- [Instruções e requisitos]: Por favor, coloque as linhas dos registros abaixo em uma lista numerada, omitindo as linhas em branco. Deixe as imagens fora da resposta.

[Registros de um conjunto de dados de apontamento]

***

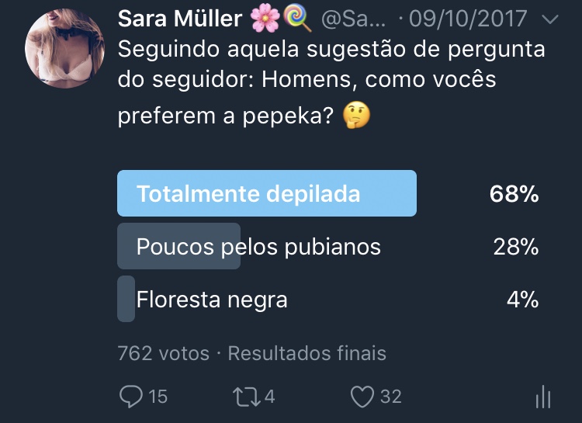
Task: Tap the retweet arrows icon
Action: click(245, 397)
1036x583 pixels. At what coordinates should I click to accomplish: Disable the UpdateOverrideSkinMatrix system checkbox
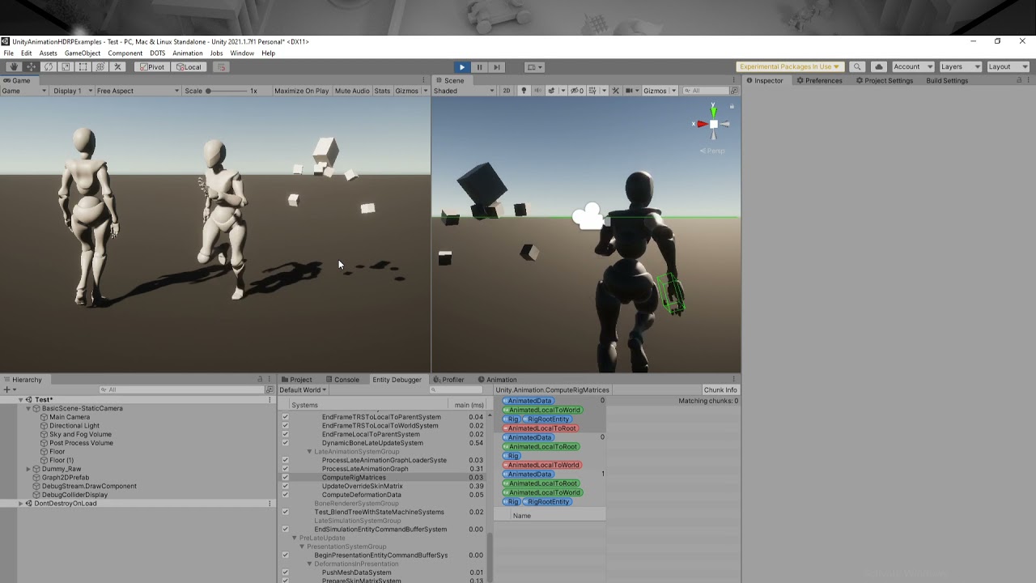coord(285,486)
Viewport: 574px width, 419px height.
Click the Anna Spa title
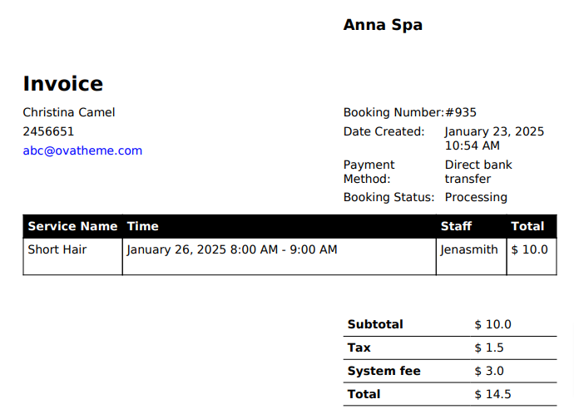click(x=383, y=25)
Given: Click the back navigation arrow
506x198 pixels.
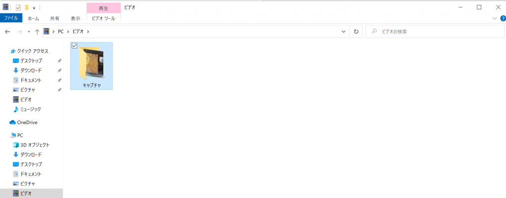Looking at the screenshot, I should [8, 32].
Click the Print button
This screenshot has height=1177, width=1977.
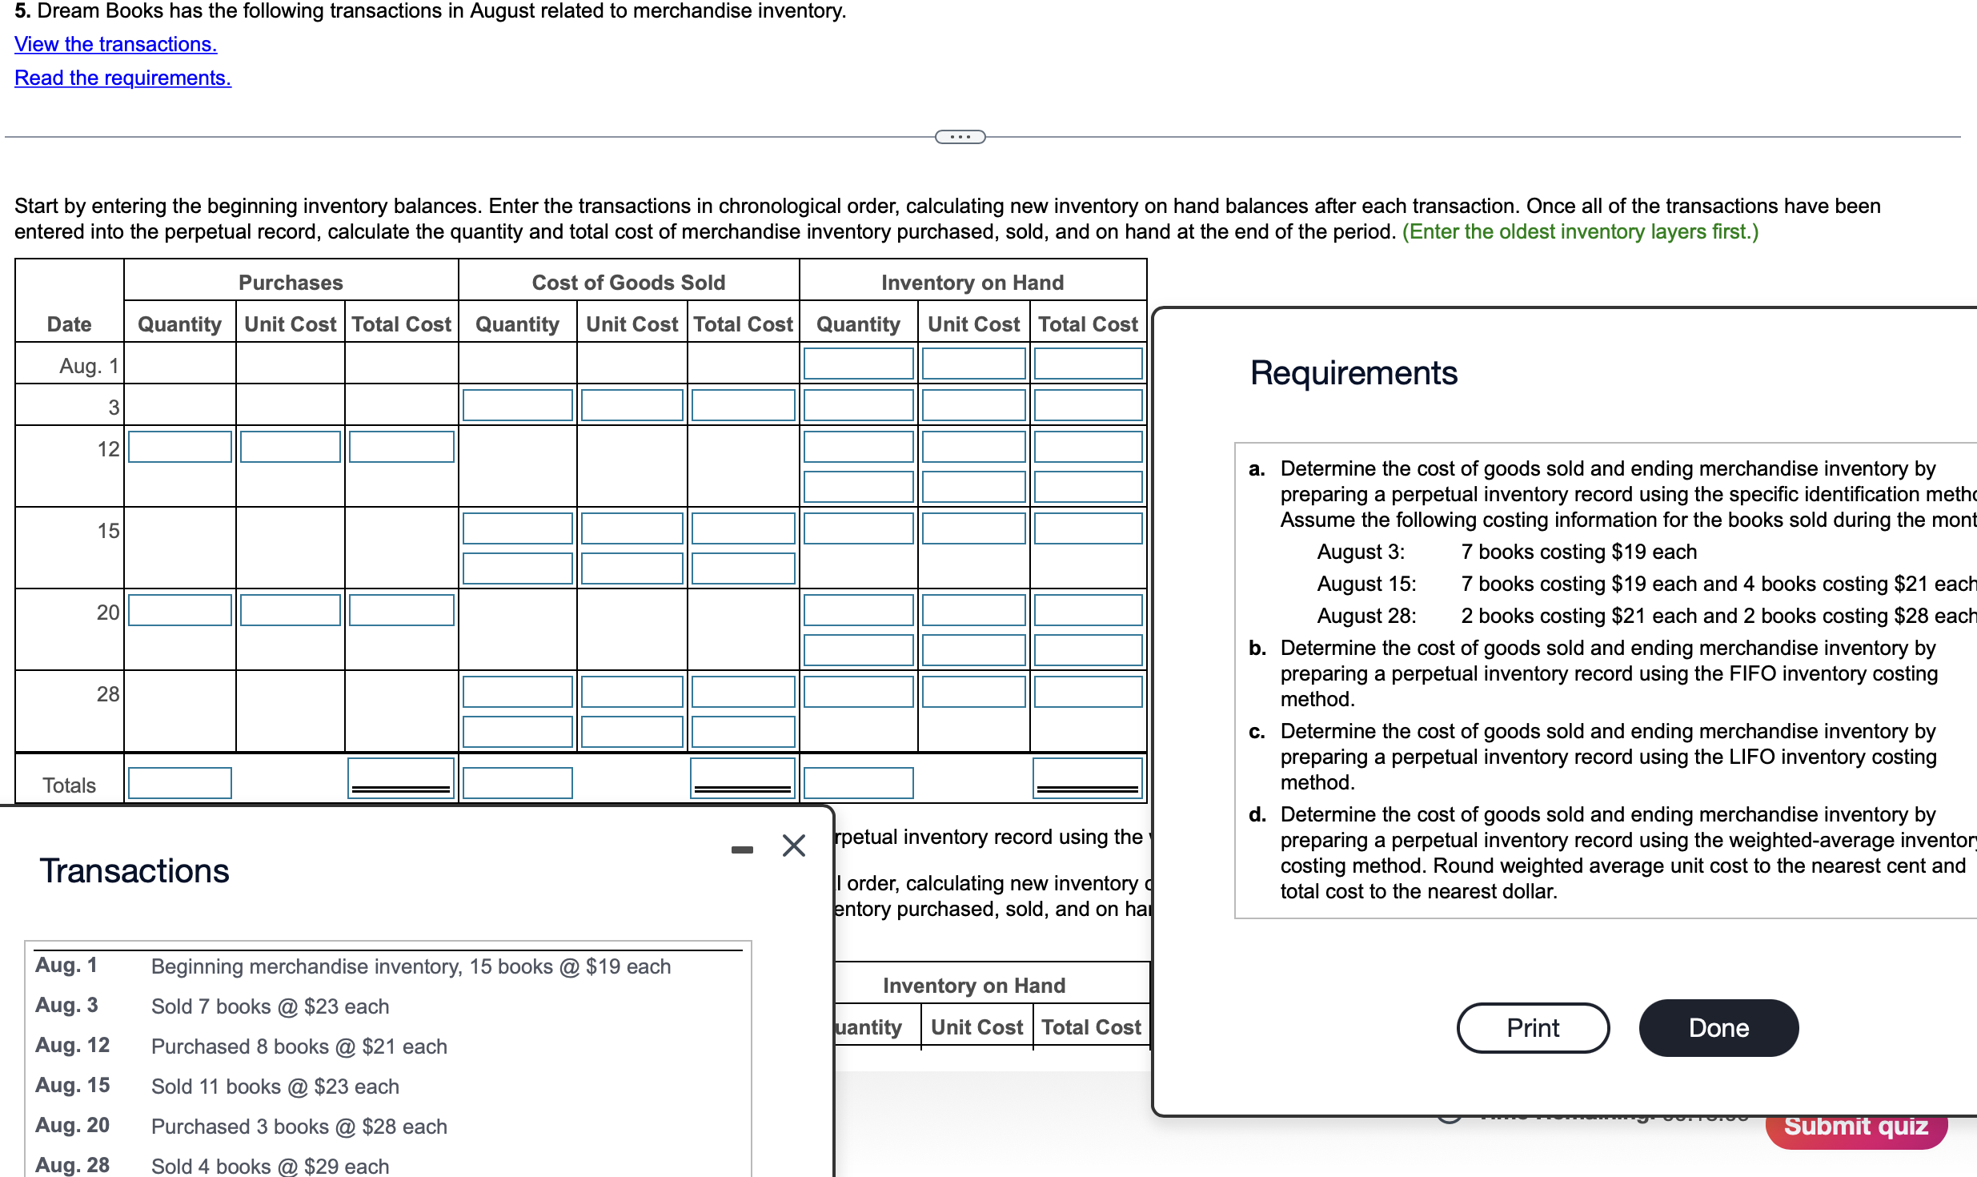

***

- [Exercício resolvido]:
1. Task: Tap the retweet arrows icon
2. Action: click(245, 397)
3. 1036x583 pixels. At what coordinates should I click to accomplish: Disable the UpdateOverrideSkinMatrix system checkbox
4. coord(285,486)
5. Viewport: 574px width, 419px height.
6. Click the Anna Spa title
7. click(x=383, y=25)
8. Given: Click the back navigation arrow
9. 506x198 pixels.
10. Looking at the screenshot, I should [8, 32].
11. Click the Print button
12. This screenshot has height=1177, width=1977.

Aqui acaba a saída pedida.